** Supplied material follows **
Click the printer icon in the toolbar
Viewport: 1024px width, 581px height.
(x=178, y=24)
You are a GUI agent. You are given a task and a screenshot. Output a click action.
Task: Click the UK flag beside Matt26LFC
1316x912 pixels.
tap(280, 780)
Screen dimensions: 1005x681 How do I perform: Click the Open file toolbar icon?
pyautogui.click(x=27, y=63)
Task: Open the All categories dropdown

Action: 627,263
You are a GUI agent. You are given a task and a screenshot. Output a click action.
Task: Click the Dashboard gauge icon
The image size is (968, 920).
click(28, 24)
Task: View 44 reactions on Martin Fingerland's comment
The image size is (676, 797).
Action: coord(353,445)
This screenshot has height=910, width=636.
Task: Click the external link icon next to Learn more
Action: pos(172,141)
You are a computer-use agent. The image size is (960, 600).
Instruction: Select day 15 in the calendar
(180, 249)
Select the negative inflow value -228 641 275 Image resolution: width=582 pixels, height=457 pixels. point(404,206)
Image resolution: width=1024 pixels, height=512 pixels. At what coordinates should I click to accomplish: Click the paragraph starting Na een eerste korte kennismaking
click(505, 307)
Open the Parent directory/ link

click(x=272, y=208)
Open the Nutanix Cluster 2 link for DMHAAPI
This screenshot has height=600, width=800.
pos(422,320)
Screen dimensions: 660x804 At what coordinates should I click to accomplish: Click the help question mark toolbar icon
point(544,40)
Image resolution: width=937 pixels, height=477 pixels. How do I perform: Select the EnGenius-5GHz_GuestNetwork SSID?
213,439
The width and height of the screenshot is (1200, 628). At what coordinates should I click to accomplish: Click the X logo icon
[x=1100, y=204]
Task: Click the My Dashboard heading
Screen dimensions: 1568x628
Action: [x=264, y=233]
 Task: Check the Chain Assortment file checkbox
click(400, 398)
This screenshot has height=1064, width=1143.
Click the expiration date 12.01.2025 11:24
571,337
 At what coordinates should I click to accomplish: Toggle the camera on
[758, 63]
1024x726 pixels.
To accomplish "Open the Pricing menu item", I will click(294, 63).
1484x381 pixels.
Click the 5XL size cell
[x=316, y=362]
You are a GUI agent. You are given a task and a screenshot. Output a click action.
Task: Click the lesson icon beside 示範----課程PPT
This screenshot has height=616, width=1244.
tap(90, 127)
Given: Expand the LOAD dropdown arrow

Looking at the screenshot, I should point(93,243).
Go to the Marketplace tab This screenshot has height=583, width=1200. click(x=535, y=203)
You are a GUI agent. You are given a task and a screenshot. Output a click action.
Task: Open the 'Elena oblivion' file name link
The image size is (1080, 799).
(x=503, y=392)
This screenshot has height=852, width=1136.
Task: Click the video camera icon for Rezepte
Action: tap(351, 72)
** End of Supplied material **
Assignment :: Each of the records is to be written out again without alteration.

Final answer ::
Click the printer icon in the toolbar
Viewport: 1024px width, 581px height.
(x=178, y=24)
You are a GUI agent. You are given a task and a screenshot. Output a click action.
Task: Click the UK flag beside Matt26LFC
1316x912 pixels.
tap(280, 780)
Screen dimensions: 1005x681 How do I perform: Click the Open file toolbar icon?
pyautogui.click(x=27, y=63)
Task: Open the All categories dropdown

Action: 627,263
You are a GUI agent. You are given a task and a screenshot. Output a click action.
Task: Click the Dashboard gauge icon
The image size is (968, 920).
click(28, 24)
Task: View 44 reactions on Martin Fingerland's comment
The image size is (676, 797).
Action: coord(353,445)
This screenshot has height=910, width=636.
Task: Click the external link icon next to Learn more
Action: pos(172,141)
You are a computer-use agent. The image size is (960, 600).
Instruction: Select day 15 in the calendar
(180, 249)
Select the negative inflow value -228 641 275 Image resolution: width=582 pixels, height=457 pixels. point(404,206)
Image resolution: width=1024 pixels, height=512 pixels. At what coordinates should I click to accomplish: Click the paragraph starting Na een eerste korte kennismaking
click(505, 307)
Open the Parent directory/ link

click(x=272, y=208)
Open the Nutanix Cluster 2 link for DMHAAPI
This screenshot has height=600, width=800.
pos(422,320)
Screen dimensions: 660x804 At what coordinates should I click to accomplish: Click the help question mark toolbar icon
point(544,40)
Image resolution: width=937 pixels, height=477 pixels. How do I perform: Select the EnGenius-5GHz_GuestNetwork SSID?
213,439
The width and height of the screenshot is (1200, 628). At what coordinates should I click to accomplish: Click the X logo icon
[x=1100, y=204]
Task: Click the My Dashboard heading
Screen dimensions: 1568x628
Action: [x=264, y=233]
 Task: Check the Chain Assortment file checkbox
click(400, 398)
This screenshot has height=1064, width=1143.
Click the expiration date 12.01.2025 11:24
571,337
 At what coordinates should I click to accomplish: Toggle the camera on
[758, 63]
1024x726 pixels.
To accomplish "Open the Pricing menu item", I will click(294, 63).
1484x381 pixels.
Click the 5XL size cell
[x=316, y=362]
You are a GUI agent. You are given a task and a screenshot. Output a click action.
Task: Click the lesson icon beside 示範----課程PPT
This screenshot has height=616, width=1244.
tap(90, 127)
Given: Expand the LOAD dropdown arrow

Looking at the screenshot, I should point(93,243).
Go to the Marketplace tab This screenshot has height=583, width=1200. click(x=535, y=203)
You are a GUI agent. You are given a task and a screenshot. Output a click action.
Task: Open the 'Elena oblivion' file name link
The image size is (1080, 799).
(x=503, y=392)
This screenshot has height=852, width=1136.
Task: Click the video camera icon for Rezepte
Action: tap(351, 72)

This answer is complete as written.